Tim's laughing and not quite agreeing at the same time. Either way, we both herald the disappearance of June as we crawl one month closer to home.

"Four casualties inbound. Mikes unknown; still engaged in a firefight." says one of the EVAC platoon medics.
"Army or Marine?"


Tim and I walk out to patient receiving. Waking up some key staff, including some surgical teammates. Hospital CO is up as well as the XO. 3rd ID Sergeant Major drives up; his men have been ambushed and are taking a beating. The unit is having a hard time getting them out of the fight.
Finally, a humvee guns up to Charlie Medical out of the dark. One out of four casualties arrives so far. Soldier with gunshot wounds to his extremities. Medics, corpsman, and physicians go right to work; no surgical intervention needed, and he will be fine. Humvee looks worse than the soldier: turret is torn to pieces, but the gunner is OK. Two more casualties finally arrive via Humvee...also OK. More gunshot wounds, but all stable. No surgery needed; we start making arraignments for MEDVAC.

Fourth casualty is critical. GSW to the face and no way to safely get him to Charlie Medical by road. A decision is made: one of the Apache gunships providing close air support will touch down, the gunner will get out, and we will just airlift him in the Apache. Effective; and a first for anyone present.
He has some facial damage and airway swelling. In the OR, Bob does an awake intubation to protect him from continued edema (swelling). Mark flies all four patients to Balad, and they do well.

9 AM we get a detainee from last night's firefight. Both feet shot, the surgical team takes him to the OR for debridement and a complete washout. After post-operative recovery, the detainee is taken, complete with security entourage, to a detention center in Baghdad with an attached hospital.

1 PM finds Jason and I trying to figure out another detainee's injuries. Initial chest film looks good, but the patient's oxygen levels aren't "quite right" and he seems to be guarding a mystery injury. Tim and I are in the x-ray room 5 yards away, and I'm right in the middle of looking at the detainee's chest film, when a detonation and subsequent deep bass of the concussion wave knocks the wooden window covers back. My initial thought: "mortar attack was pretty close." Jason and I both look at our patient and immediately request he be put in patient hold for observation. We need the trauma bay cleared in right now. All staff immediately start pulling down litters, setting up triage stations, and the trauma bay jumps to life as all stations are manned with medics and corpsman.
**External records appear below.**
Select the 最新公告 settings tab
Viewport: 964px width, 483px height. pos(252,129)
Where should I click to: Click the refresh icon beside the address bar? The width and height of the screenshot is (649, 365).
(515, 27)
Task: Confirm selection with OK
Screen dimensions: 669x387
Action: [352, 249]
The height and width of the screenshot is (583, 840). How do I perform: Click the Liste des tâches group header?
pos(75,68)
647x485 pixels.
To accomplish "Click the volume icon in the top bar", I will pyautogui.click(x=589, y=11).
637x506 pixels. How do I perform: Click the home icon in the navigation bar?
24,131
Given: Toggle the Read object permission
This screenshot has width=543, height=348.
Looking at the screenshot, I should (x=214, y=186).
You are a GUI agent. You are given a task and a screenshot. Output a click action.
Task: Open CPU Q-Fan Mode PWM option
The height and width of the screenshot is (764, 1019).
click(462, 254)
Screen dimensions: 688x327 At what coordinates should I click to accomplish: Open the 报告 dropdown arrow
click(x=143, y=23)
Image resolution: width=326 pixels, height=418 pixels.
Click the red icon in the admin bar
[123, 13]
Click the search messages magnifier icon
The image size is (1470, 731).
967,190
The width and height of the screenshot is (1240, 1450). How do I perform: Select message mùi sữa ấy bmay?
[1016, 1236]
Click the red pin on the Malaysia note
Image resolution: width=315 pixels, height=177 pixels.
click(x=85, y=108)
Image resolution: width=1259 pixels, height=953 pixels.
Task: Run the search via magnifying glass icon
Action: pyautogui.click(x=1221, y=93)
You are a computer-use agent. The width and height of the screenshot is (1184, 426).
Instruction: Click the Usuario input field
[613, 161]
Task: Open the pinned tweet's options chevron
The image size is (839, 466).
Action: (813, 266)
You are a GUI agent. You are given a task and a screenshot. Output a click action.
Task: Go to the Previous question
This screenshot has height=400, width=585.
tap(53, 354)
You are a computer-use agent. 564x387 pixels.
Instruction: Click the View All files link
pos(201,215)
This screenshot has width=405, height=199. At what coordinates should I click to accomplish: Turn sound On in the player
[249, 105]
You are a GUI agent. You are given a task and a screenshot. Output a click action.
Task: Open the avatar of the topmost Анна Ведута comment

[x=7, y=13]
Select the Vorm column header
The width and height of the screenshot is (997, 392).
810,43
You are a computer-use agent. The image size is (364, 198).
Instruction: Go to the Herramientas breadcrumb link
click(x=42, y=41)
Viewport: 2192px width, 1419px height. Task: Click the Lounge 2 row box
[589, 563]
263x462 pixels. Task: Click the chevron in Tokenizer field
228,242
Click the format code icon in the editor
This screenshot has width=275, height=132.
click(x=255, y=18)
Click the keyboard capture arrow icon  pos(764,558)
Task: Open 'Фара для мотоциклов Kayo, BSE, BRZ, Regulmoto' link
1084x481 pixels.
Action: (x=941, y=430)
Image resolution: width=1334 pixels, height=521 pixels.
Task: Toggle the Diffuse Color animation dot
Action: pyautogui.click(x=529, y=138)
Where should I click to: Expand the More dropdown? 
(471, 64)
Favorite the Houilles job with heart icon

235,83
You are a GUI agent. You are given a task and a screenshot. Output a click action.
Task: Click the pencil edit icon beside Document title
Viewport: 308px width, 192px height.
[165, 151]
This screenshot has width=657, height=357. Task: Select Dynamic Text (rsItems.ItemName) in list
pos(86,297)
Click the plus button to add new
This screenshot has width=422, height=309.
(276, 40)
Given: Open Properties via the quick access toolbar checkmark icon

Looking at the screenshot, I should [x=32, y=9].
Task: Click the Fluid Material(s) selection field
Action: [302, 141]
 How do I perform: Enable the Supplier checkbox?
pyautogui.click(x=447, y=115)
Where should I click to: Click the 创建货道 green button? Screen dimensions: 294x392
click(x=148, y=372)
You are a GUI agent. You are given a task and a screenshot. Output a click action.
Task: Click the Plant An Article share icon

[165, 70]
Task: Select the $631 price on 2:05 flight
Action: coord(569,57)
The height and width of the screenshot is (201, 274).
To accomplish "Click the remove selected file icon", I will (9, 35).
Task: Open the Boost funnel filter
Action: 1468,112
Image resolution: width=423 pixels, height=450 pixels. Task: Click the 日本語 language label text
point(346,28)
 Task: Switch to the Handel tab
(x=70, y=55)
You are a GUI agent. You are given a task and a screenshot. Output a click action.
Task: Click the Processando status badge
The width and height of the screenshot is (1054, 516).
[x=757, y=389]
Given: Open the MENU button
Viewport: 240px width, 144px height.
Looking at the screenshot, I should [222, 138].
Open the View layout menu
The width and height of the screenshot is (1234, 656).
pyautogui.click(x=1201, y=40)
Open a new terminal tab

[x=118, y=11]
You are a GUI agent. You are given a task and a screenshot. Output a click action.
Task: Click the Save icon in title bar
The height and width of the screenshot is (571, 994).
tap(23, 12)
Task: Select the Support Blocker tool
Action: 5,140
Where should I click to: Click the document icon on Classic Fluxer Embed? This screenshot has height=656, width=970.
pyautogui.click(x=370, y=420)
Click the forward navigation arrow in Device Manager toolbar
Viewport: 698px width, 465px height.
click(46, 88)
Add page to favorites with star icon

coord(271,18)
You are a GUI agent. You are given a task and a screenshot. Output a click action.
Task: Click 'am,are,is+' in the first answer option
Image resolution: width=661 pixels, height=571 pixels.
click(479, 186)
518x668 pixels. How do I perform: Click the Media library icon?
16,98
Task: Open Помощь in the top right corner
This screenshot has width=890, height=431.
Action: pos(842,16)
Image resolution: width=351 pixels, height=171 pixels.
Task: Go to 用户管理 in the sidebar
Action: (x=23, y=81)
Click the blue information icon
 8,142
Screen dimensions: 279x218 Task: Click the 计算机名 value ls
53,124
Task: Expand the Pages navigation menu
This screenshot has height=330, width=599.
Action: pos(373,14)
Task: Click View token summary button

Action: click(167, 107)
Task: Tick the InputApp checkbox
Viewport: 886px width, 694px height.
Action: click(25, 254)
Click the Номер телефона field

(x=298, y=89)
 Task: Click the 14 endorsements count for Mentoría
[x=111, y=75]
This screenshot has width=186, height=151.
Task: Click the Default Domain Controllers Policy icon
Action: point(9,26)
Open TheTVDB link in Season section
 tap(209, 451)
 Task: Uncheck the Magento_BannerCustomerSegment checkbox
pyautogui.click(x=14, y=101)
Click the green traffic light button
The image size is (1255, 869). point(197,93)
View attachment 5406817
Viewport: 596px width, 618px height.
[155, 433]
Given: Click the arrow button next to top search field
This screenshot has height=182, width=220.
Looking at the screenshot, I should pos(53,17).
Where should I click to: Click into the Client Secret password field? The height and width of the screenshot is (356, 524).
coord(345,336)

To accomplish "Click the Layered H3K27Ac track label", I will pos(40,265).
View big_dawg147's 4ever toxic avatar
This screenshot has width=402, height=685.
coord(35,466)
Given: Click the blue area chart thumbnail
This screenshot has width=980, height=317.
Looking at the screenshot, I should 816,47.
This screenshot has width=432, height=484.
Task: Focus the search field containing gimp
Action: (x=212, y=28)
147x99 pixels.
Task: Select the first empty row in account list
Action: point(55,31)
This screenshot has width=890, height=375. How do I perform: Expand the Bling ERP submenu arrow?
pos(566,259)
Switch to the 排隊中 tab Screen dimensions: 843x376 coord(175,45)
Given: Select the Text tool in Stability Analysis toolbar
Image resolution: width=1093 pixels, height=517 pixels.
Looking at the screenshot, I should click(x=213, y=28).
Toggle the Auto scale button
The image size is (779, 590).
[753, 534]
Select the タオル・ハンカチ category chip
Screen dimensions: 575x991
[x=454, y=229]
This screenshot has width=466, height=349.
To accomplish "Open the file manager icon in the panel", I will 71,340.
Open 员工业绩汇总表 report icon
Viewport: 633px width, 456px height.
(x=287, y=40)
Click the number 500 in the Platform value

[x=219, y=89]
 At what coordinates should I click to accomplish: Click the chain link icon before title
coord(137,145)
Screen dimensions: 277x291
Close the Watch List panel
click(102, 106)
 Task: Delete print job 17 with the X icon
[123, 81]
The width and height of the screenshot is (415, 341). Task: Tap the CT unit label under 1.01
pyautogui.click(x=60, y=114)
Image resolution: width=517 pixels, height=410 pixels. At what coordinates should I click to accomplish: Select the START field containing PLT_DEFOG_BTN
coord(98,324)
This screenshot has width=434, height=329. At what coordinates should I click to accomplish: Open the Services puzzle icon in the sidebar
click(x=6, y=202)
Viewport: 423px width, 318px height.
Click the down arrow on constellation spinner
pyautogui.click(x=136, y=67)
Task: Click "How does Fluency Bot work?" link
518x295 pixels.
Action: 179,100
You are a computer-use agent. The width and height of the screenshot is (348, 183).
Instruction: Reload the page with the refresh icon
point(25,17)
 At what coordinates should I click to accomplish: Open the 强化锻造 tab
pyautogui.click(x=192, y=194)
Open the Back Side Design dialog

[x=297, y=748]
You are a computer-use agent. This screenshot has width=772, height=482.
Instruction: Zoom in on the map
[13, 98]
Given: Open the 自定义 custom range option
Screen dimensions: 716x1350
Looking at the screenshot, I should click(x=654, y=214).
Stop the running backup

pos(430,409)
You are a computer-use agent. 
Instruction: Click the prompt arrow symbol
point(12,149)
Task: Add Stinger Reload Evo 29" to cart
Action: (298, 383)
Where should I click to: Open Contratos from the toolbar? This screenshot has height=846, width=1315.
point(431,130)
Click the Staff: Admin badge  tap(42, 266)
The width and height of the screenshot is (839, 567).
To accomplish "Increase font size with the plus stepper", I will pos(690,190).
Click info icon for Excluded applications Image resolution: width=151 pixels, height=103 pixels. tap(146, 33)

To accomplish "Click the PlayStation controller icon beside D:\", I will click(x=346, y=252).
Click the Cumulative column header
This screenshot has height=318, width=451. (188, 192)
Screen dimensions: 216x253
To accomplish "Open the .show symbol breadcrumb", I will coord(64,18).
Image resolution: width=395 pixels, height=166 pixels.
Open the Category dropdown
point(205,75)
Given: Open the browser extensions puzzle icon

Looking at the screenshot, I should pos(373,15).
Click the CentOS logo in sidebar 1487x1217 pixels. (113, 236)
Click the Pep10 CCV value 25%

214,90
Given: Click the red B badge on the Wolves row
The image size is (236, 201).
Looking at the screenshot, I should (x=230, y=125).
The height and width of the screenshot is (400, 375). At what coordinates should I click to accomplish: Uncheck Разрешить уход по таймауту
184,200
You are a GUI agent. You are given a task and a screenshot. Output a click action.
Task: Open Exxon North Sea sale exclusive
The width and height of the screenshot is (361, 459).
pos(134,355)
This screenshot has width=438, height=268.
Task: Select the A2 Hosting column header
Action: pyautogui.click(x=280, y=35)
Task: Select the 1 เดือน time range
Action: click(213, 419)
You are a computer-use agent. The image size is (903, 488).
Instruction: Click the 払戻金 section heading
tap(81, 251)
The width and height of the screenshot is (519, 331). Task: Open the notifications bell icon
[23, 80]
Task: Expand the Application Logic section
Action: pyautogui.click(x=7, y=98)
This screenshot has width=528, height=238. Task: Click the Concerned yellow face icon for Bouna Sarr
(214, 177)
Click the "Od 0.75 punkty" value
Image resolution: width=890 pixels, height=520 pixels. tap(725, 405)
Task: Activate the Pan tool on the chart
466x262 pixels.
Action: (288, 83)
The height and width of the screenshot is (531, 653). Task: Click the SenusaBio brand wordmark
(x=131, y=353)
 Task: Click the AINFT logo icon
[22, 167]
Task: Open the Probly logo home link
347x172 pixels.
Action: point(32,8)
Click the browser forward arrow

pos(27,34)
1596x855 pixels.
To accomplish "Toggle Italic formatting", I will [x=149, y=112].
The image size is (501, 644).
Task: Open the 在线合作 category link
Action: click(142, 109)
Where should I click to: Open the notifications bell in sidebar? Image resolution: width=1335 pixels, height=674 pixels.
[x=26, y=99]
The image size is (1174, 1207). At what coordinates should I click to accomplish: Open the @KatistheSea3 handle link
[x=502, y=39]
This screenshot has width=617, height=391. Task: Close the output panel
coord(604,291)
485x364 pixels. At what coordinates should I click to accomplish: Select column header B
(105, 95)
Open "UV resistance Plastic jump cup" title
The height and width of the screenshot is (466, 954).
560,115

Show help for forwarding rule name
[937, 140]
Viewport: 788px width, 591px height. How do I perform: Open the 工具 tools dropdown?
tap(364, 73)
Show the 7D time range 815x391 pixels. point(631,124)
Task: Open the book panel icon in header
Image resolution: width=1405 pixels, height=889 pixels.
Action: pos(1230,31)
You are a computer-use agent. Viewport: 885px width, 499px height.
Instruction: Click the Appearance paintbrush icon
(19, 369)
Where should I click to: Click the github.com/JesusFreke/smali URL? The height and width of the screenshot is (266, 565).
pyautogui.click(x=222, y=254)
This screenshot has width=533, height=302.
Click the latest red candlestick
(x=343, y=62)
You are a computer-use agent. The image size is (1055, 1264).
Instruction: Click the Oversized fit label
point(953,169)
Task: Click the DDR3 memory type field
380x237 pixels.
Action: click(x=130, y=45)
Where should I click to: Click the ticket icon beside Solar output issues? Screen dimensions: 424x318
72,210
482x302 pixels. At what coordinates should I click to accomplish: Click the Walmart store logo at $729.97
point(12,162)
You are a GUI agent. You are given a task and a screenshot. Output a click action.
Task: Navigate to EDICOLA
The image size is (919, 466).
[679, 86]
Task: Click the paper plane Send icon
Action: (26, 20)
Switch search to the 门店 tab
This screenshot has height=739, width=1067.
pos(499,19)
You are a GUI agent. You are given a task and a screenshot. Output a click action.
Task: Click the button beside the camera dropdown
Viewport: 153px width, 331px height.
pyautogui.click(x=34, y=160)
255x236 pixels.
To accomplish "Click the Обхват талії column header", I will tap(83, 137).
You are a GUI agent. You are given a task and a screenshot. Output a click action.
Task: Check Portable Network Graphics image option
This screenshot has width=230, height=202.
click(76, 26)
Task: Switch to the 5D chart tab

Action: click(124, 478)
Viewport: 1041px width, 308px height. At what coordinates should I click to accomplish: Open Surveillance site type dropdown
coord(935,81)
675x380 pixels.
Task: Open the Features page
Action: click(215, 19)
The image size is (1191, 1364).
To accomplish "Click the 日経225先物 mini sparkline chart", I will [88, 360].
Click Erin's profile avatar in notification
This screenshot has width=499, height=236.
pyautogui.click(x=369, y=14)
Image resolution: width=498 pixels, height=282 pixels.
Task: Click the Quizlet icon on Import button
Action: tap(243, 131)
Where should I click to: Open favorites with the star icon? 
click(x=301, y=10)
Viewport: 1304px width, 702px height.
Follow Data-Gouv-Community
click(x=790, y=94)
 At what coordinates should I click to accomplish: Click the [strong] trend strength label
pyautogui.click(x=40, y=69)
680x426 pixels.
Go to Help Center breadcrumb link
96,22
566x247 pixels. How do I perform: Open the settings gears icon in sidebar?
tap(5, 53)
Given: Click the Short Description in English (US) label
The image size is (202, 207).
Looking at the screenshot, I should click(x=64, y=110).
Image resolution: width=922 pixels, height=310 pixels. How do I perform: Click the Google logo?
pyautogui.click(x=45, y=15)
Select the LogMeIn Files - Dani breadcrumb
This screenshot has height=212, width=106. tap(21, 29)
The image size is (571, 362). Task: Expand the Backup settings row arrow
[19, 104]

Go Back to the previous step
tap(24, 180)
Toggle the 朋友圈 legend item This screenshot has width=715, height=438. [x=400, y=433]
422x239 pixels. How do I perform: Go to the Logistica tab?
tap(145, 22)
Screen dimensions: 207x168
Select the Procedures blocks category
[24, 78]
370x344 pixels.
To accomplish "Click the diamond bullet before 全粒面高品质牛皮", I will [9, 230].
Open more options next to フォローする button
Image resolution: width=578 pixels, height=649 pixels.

"VBIED" cracks over the radios. My initial thought was wrong, but somehow doesn't matter when the results are the same: casualties. Snap a quick picture from Charlie Medical on my way to Tactical Command, only a few short steps away. Truck-borne IED has taken out a local bridge. Small arms fire coming from the back gate. The few remaining staff running to Charlie Medical from church service and the barracks.
New insurgent tactics recently include attacking Anbar infrastructure. This is the second local bridge targeted over the past few weeks. A communications tower was targeted last month. This attack was coordinated with several others in Anbar throughout the day, including another bridge in nearby Fallujah.
A shift away from local civilian populations, as the insurgents found that Sunni leaders have united against outside aggressors and are now working directly with U.S. and Coalition authorities under the Anbar Salvation Council.
Radios continue to stream information: two casualties inbound. Both Iraqi civilian. They weren't close to the blast, and only have some superficial scraps and soft tissue injuries.
The rest of the afternoon was spent on standby as more casualties arrive. Another abandoned VBIED was blown up by an Explosive/Ordnance platoon near the bridge. Not sure if the driver was found, or what happened to him.
Midnight. An Angel ceremony for the fallen. The entire Army unit is in formation, and the surgical team falls in off to the side. We get word that the men lost today were the heart and soul of their platoon. Tragic beyond words. In formation, it's just an unspoken rule that no one talks. Thirty minutes of silence amongst one another. Each man left to his thoughts and prayers for the fallen and the families and friends left behind. Yet in the silence, we all feel so connected...we stand as one collective Spirit to honor those who gave all. 200 silent salutes in the night as an H-46 lifts them gently Home.
One July. One 24 hour period; midnight to midnight.
One day that couldn't go fast enough.
One day that I will never forget.


karin in tx said...

Left breathless..not only by your words, but by the onslaught of emotions carried within them...rushing by in rapid succession! Speechless as well as what is there to say -the word pictures speak for themselves. You capture history well as that is indeed what you are living and bad for those of us to ponder long after the actual circumstances have passed.
Stay strong and know very many prayers are spoken on your behalf.
Each one...each day...bringing you closer to coming home.

Bag Blog said...

Amazing story! I hope the rest of your July is less eventful and you get to make lots of waffles and watch lots of golf.

David M said...

Trackbacked by The Thunder Run - Web Reconnaissance for 07/03/2007
A short recon of what’s out there that might draw your attention, updated throughout the check back often.

Angel Laura said...

Wow powerful

Ashley said...

Truly a very moving post. I just found your blog and will be checking back daily to see how y'all are doing. My husband was a corpsman (inactive now) and he was very disappointed that he wasn't activated and sent to the big sandbox. He has several crewmates that were.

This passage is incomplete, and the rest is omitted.